Secondo fonti di polizia, Oukabir, uno degli arrestati, è arrivato a Barcellona dal Marocco il 13 agosto. È la persona che ha affittato il furgone a Santa Perpètua de Mogoda, un comune vicino a Barcellona. Le stesse fonti aggiungono che all'interno del furgone Fiat è stato trovato un passaporto spagnolo.

Il secondo arrestato per legami con gli attacchi è stato catturato a Alcanar (Tarragona). È un uomo nato a Melilla la cui identità non è stata confermata. È collegato, con ogni probabilità, ad un'esplosione che si è verificata il 16 agosto in un edificio. Una persona è morta e altre sette sono state ferite da un accumulo di gas. L'edificio è stato completamente demolito. Il capo della polizia Trapero ha rivelato ieri che i Mossos “collegano in modo chiaro” l'attacco di Barcellona con l'incidente di Alcanar. La polizia catalana, infatti, lavora all'ipotesi che i terroristi stessero preparando lì un ordigno esplosivo.

Ore dopo l’attentato di Barcellona, la polizia spagnola ha sventato un altro attacco terroristico. I Mossos d'Esquadra hanno ucciso almeno cinque terroristi che hanno tentato di colpire a Cambrils (Tarragona),. I poliziotti hanno sparato a quattro degli attentatori, che erano a bordo di un veicolo e muniti di cinture esplosive. Il quinto terrorista è stato freddato ore più tardi quando è stato individuato da un elicottero dalla polizia. L'operazione delle forze di sicurezza spagnole si è risolta con sei feriti, di cui tre Mossos. La più grave è una donna che è stata pugnalata dal quinto terrorista durante la fuga.

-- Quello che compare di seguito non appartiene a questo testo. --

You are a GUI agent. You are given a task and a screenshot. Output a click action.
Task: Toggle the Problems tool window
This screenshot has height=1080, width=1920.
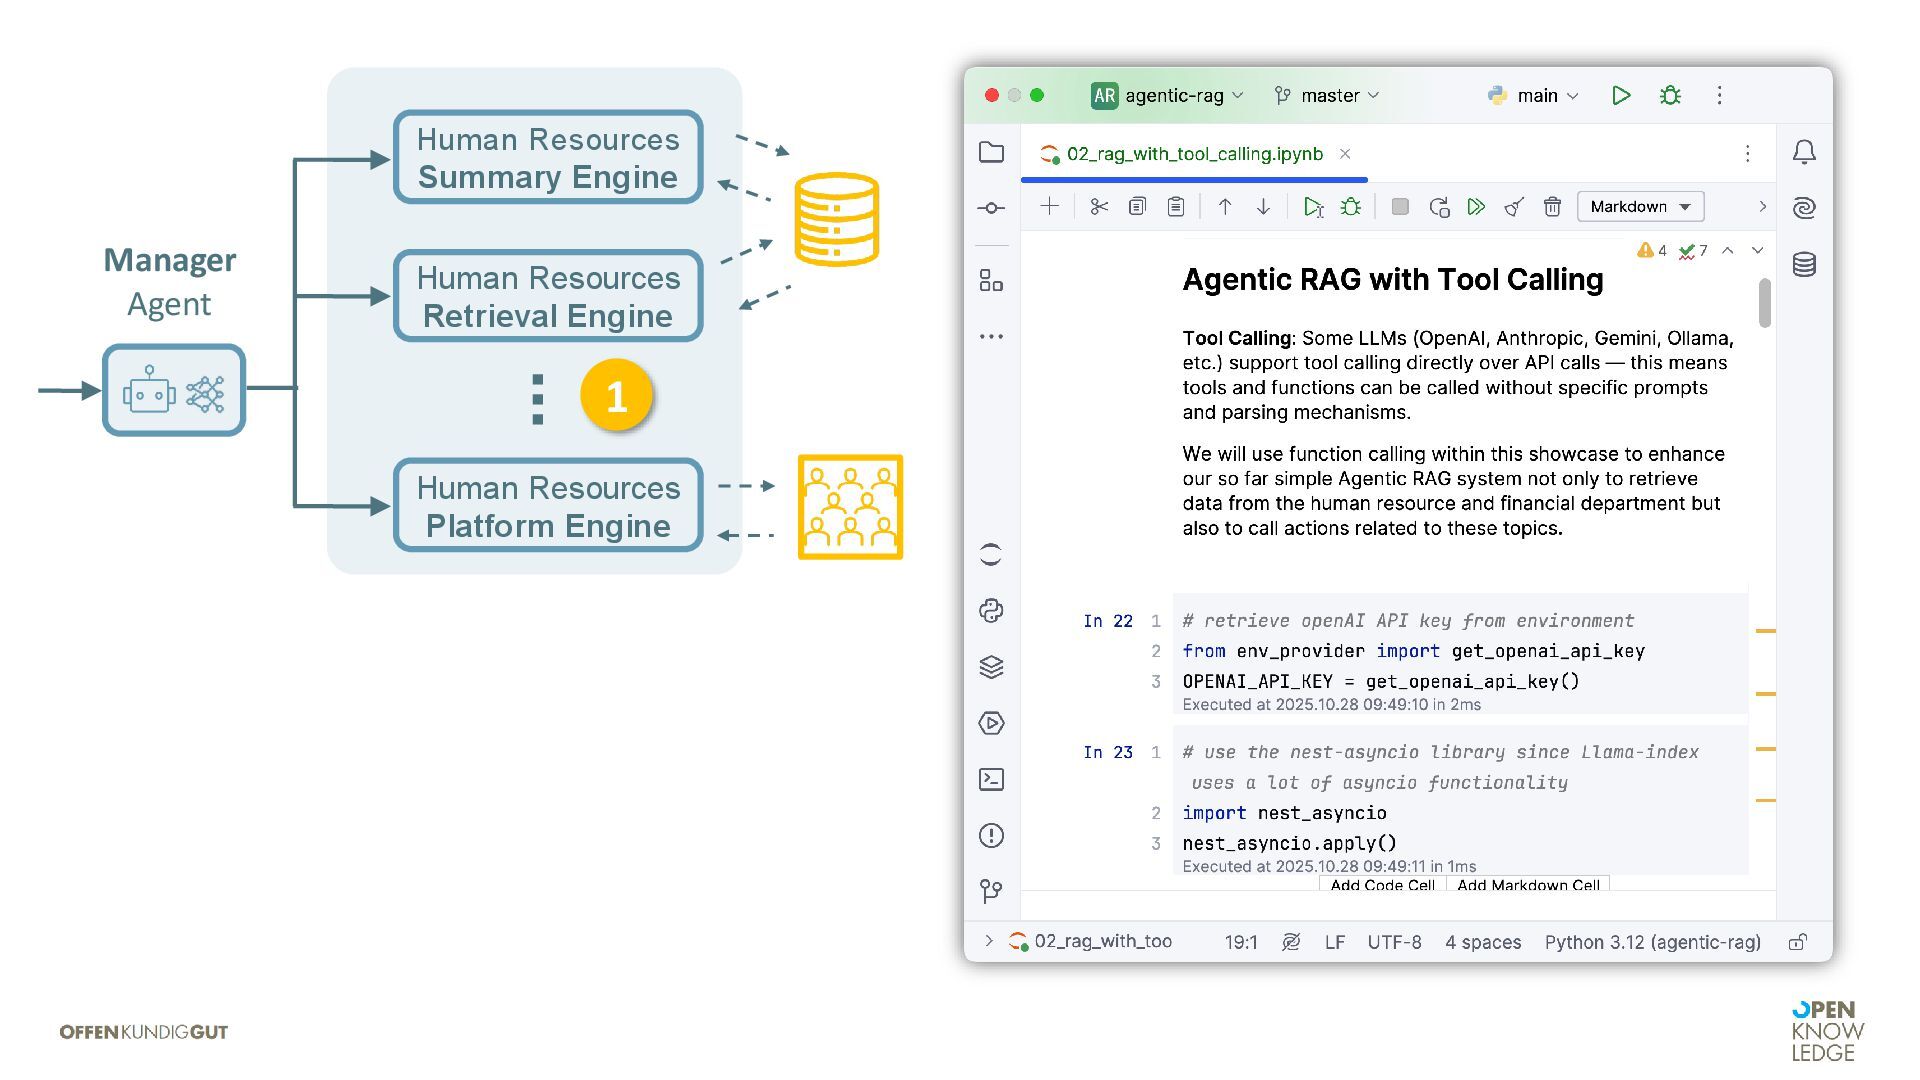tap(991, 836)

I Mossos lavorano all'ipotesi che i terroristi uccisi a Cambrils sarebbero legati agli eventi avvenuti a Barcellona e Alcanar. Dopo aver sparato ai terroristi, gli agenti hanno operato esplosioni controllate per disattivare gli esplosivi. Il secondo attacco terroristico di ieri in Spagna è avvenuto circa all’1.15, quando una pattuglia dei Mossos ha fermato un veicolo da turismo vicino al Club nautico di Cambrils. Diversi testimoni oculari, turisti olandesi, sostengono che i terroristi hanno prima investito tre persone e in seguito ignorato l’alt degli agenti. I terroristi sono scesi dal veicolo armati di esplosivi, i Mossos hanno ferito uno di loro in una gamba prima che si scatenasse il conflitto a fuoco.